## DATA
>>>
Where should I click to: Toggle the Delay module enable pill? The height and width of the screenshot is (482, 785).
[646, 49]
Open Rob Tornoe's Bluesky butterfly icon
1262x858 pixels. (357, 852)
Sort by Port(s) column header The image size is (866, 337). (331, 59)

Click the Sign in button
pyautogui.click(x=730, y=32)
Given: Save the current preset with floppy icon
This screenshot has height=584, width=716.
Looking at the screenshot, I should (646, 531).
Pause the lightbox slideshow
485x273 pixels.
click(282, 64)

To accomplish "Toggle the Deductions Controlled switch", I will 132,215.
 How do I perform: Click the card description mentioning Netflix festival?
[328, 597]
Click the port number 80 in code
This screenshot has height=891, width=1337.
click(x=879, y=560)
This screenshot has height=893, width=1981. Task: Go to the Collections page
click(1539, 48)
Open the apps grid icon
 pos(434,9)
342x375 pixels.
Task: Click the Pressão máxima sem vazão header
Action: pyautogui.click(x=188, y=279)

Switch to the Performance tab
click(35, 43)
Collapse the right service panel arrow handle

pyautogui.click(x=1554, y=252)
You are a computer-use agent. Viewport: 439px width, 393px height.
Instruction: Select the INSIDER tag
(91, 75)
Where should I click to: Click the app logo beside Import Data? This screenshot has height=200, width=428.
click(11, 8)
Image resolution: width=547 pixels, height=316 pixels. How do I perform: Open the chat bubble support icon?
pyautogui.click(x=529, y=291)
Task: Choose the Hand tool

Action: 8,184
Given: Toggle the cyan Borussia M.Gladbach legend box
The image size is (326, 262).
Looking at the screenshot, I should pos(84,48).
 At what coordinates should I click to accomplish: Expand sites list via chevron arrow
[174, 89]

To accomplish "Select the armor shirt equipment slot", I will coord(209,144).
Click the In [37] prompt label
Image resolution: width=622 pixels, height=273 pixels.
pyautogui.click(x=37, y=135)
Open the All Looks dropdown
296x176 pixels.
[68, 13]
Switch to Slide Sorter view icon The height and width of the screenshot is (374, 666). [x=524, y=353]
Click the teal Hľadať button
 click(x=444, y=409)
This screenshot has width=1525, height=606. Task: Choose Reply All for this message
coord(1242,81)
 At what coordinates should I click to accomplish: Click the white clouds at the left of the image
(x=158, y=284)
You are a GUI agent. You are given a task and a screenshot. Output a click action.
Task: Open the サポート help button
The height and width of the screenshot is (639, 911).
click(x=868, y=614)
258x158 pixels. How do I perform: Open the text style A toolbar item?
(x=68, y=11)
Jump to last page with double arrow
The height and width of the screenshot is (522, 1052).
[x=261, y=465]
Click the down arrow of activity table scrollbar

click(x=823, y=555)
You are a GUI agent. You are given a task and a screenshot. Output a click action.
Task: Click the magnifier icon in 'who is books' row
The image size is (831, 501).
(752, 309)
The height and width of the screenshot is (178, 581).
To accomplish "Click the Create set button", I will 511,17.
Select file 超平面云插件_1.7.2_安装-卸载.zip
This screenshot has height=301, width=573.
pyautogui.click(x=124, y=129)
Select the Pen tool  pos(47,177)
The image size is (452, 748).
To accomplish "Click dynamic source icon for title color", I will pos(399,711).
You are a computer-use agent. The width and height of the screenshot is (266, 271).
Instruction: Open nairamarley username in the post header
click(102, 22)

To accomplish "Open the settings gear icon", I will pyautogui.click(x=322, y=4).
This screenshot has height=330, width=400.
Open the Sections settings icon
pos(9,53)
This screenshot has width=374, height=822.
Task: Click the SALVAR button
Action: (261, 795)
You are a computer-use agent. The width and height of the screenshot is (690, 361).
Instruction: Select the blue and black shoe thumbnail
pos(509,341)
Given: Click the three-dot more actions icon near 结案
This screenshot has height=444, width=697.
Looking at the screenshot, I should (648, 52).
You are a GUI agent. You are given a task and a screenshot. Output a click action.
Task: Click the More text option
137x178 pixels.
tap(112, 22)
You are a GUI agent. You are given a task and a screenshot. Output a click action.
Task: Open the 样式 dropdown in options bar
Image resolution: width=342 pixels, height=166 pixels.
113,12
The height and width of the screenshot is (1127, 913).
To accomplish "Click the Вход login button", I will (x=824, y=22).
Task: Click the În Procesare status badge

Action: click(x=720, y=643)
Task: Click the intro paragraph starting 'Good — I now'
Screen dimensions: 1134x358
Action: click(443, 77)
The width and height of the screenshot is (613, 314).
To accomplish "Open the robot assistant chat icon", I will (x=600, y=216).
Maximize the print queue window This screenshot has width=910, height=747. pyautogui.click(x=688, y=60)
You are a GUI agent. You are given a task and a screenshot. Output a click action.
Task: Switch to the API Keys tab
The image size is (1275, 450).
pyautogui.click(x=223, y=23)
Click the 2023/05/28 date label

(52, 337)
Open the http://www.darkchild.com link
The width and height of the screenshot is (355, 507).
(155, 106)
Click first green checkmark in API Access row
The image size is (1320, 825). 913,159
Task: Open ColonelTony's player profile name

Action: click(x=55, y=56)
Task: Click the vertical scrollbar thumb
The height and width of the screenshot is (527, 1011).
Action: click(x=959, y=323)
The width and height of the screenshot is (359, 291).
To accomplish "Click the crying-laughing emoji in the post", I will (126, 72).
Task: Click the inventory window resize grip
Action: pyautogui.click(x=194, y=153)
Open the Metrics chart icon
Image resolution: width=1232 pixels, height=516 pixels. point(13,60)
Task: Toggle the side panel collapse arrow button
<<<
## ASSIGNMENT
Every entry should be reproduced exactly, with no part omitted.

## EXERCISE SOLUTION
Where should I click to: Toggle the Delay module enable pill? The height and width of the screenshot is (482, 785).
[646, 49]
Open Rob Tornoe's Bluesky butterfly icon
1262x858 pixels. (357, 852)
Sort by Port(s) column header The image size is (866, 337). (331, 59)

Click the Sign in button
pyautogui.click(x=730, y=32)
Given: Save the current preset with floppy icon
This screenshot has height=584, width=716.
Looking at the screenshot, I should (646, 531).
Pause the lightbox slideshow
485x273 pixels.
click(282, 64)

To accomplish "Toggle the Deductions Controlled switch", I will 132,215.
 How do I perform: Click the card description mentioning Netflix festival?
[328, 597]
Click the port number 80 in code
This screenshot has height=891, width=1337.
click(x=879, y=560)
This screenshot has height=893, width=1981. Task: Go to the Collections page
click(1539, 48)
Open the apps grid icon
 pos(434,9)
342x375 pixels.
Task: Click the Pressão máxima sem vazão header
Action: pyautogui.click(x=188, y=279)

Switch to the Performance tab
click(35, 43)
Collapse the right service panel arrow handle

pyautogui.click(x=1554, y=252)
You are a computer-use agent. Viewport: 439px width, 393px height.
Instruction: Select the INSIDER tag
(91, 75)
Where should I click to: Click the app logo beside Import Data? This screenshot has height=200, width=428.
click(11, 8)
Image resolution: width=547 pixels, height=316 pixels. How do I perform: Open the chat bubble support icon?
pyautogui.click(x=529, y=291)
Task: Choose the Hand tool

Action: 8,184
Given: Toggle the cyan Borussia M.Gladbach legend box
The image size is (326, 262).
Looking at the screenshot, I should pos(84,48).
 At what coordinates should I click to accomplish: Expand sites list via chevron arrow
[174, 89]

To accomplish "Select the armor shirt equipment slot", I will coord(209,144).
Click the In [37] prompt label
Image resolution: width=622 pixels, height=273 pixels.
pyautogui.click(x=37, y=135)
Open the All Looks dropdown
296x176 pixels.
[68, 13]
Switch to Slide Sorter view icon The height and width of the screenshot is (374, 666). [x=524, y=353]
Click the teal Hľadať button
 click(x=444, y=409)
This screenshot has width=1525, height=606. Task: Choose Reply All for this message
coord(1242,81)
 At what coordinates should I click to accomplish: Click the white clouds at the left of the image
(x=158, y=284)
You are a GUI agent. You are given a task and a screenshot. Output a click action.
Task: Open the サポート help button
The height and width of the screenshot is (639, 911).
click(x=868, y=614)
258x158 pixels. How do I perform: Open the text style A toolbar item?
(x=68, y=11)
Jump to last page with double arrow
The height and width of the screenshot is (522, 1052).
[x=261, y=465]
Click the down arrow of activity table scrollbar

click(x=823, y=555)
You are a GUI agent. You are given a task and a screenshot. Output a click action.
Task: Click the magnifier icon in 'who is books' row
The image size is (831, 501).
(752, 309)
The height and width of the screenshot is (178, 581).
To accomplish "Click the Create set button", I will 511,17.
Select file 超平面云插件_1.7.2_安装-卸载.zip
This screenshot has height=301, width=573.
pyautogui.click(x=124, y=129)
Select the Pen tool  pos(47,177)
The image size is (452, 748).
To accomplish "Click dynamic source icon for title color", I will pos(399,711).
You are a computer-use agent. The width and height of the screenshot is (266, 271).
Instruction: Open nairamarley username in the post header
click(102, 22)

To accomplish "Open the settings gear icon", I will pyautogui.click(x=322, y=4).
This screenshot has height=330, width=400.
Open the Sections settings icon
pos(9,53)
This screenshot has width=374, height=822.
Task: Click the SALVAR button
Action: (261, 795)
You are a computer-use agent. The width and height of the screenshot is (690, 361).
Instruction: Select the blue and black shoe thumbnail
pos(509,341)
Given: Click the three-dot more actions icon near 结案
This screenshot has height=444, width=697.
Looking at the screenshot, I should (648, 52).
You are a GUI agent. You are given a task and a screenshot. Output a click action.
Task: Click the More text option
137x178 pixels.
tap(112, 22)
You are a GUI agent. You are given a task and a screenshot. Output a click action.
Task: Open the 样式 dropdown in options bar
Image resolution: width=342 pixels, height=166 pixels.
113,12
The height and width of the screenshot is (1127, 913).
To accomplish "Click the Вход login button", I will (x=824, y=22).
Task: Click the În Procesare status badge

Action: click(x=720, y=643)
Task: Click the intro paragraph starting 'Good — I now'
Screen dimensions: 1134x358
Action: click(443, 77)
The width and height of the screenshot is (613, 314).
To accomplish "Open the robot assistant chat icon", I will (x=600, y=216).
Maximize the print queue window This screenshot has width=910, height=747. pyautogui.click(x=688, y=60)
You are a GUI agent. You are given a task and a screenshot. Output a click action.
Task: Switch to the API Keys tab
The image size is (1275, 450).
pyautogui.click(x=223, y=23)
Click the 2023/05/28 date label

(52, 337)
Open the http://www.darkchild.com link
The width and height of the screenshot is (355, 507).
(155, 106)
Click first green checkmark in API Access row
The image size is (1320, 825). 913,159
Task: Open ColonelTony's player profile name

Action: click(x=55, y=56)
Task: Click the vertical scrollbar thumb
The height and width of the screenshot is (527, 1011).
Action: click(x=959, y=323)
The width and height of the screenshot is (359, 291).
To accomplish "Click the crying-laughing emoji in the post", I will (126, 72).
Task: Click the inventory window resize grip
Action: pyautogui.click(x=194, y=153)
Open the Metrics chart icon
Image resolution: width=1232 pixels, height=516 pixels. point(13,60)
Task: Toggle the side panel collapse arrow button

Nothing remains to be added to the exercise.